Problem to work on:
How many lines of the data include the string "Given"? State that number alone.

Provided records:
<<<<
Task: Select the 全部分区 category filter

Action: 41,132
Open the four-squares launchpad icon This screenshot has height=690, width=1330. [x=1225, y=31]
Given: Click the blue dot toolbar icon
>>>>
<<<<
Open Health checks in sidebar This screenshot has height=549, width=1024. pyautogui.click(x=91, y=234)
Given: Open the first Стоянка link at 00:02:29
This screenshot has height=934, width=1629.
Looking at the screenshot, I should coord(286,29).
>>>>
Written solution:
2